My first roleplaying experience was in 1980, I was 11 years old, and some middle-schoolers ran a game for sixth graders. I think it was someone’s older sibling. I’d seen ads for D&D in, oh I don’t know, Omni probably, but my parents hadn’t yet helped me get my first game. I didn’t own any D&D; I learned it cargo-cult style as one did back in the day. The first game I actually owned wasn’t until I was in seventh grade, when I got Traveller.

That said, roleplaying has absolutely taught me a lot, and I have certainly changed a lot within gaming over the years. But I’ve never really considered the possibility of just quitting. Some days the image of me running a game in my 70s makes me smile; other times it makes me cringe.

The one thing about having had roleplaying in my life my entire life is I sometimes wonder what life might have been like without it. What could I have achieved with the time and love I’ve put into this thing? How many languages might I have spoken by now? How many degrees? What if I’d put my time and talents toward, I don’t know, the stock market or entrepreneurship?

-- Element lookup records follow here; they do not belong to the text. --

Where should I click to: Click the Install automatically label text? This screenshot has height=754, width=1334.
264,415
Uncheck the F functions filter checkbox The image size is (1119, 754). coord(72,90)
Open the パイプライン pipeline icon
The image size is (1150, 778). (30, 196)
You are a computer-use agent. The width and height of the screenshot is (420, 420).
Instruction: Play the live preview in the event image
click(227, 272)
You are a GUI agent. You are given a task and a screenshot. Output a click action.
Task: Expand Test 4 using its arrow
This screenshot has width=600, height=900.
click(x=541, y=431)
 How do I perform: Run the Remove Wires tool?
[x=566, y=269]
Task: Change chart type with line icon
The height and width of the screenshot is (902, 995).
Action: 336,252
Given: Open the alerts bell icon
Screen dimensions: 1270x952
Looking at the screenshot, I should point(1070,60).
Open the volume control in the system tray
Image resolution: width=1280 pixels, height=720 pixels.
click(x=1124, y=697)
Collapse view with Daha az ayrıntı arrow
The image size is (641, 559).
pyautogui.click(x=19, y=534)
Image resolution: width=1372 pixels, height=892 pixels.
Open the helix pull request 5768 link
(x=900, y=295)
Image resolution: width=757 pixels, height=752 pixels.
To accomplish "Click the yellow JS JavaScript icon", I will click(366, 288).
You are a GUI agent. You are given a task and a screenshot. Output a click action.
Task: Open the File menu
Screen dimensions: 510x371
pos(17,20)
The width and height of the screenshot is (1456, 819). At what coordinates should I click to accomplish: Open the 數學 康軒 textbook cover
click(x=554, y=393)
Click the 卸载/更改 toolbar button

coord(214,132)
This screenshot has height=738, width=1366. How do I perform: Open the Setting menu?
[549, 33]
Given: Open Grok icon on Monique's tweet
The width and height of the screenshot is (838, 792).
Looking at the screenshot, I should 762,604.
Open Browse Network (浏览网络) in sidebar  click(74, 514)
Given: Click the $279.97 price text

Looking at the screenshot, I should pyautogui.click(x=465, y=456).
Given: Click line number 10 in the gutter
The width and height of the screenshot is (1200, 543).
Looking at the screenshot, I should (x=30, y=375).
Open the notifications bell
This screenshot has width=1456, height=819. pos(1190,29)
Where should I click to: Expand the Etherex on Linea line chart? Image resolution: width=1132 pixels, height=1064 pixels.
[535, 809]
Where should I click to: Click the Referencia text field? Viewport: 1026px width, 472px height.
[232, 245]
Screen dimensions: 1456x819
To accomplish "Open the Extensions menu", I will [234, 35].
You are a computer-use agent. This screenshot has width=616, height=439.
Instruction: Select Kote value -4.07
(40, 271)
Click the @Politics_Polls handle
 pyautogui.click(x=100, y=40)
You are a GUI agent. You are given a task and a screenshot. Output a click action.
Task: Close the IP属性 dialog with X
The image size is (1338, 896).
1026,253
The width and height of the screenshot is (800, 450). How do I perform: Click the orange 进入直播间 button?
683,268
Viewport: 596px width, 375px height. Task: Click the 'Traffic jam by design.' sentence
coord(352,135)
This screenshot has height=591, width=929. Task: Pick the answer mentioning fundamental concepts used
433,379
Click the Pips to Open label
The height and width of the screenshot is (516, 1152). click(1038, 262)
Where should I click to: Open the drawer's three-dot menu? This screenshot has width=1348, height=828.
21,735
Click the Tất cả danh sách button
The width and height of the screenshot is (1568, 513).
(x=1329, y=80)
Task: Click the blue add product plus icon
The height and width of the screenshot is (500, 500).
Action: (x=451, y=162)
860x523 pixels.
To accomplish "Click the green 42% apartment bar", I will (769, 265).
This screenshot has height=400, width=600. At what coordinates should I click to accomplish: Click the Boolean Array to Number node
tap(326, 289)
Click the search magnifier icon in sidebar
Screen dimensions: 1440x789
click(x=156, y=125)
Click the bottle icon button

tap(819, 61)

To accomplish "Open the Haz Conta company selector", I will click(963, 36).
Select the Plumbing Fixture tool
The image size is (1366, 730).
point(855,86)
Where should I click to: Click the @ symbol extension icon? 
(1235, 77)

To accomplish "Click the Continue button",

No idea. I yam what I yam.

#rpgaday2018

0 thoughts on “Change”

  1. The next big phase I’m looking forward to is the gaming-positive parent. I’m moderately squicked out by the whole “raise your kids as nerds!” thing — I’d rather my daughter find her own interests — but I suspect she’ll already want to like at least some of the stuff I like.

    She’s also got friends who have shown early interest in the big game room collection. Probably I’ll have some kind of kids gaming club up and running somehow, somewhere.

  2. That will be great! My friend Thomas runs a D&D game for his stepson which sounds like it works alright. They started with Old School Hack and have adjusted to 5e as the young guy grows more comfortable with complex rules. The greatest achievement will be to get your kid to run a game for you, I think.

  3. I think we want our kids to take interest in the things we do. But I don’t want my daughter to be a mirror copy. I don’t want to raise her as a nerd, why the fuck would I want that? I’d much rather she finds her own identity and if she is popular and well liked all the better.

  4. “I’m moderately squicked out by the whole ‘raise your kids as nerds!’ thing — I’d rather my daughter find her own interests — but I suspect she’ll already want to like at least some of the stuff I like.”

    I’m actually trying super hard not to raise a nerd son. You see me post photos of us playing board games, but it’s not me indoctrinating him. It’s because board games are currently my most successful way of getting him doing something social and interactive away from video games, which he’s addicted to across all platforms, and to YouTube videos of streamers playing video games. We had him in swim classes until he broke his leg sledding with me in February. We had him in piano lessons after that. We had him in t-ball. He liked all those things, but never yearned for them the way he does video games. I’m also constantly inventing crafts and projects to do together, and creating codes for him to solve and stuff, but right now he’s just hooked hard on video games.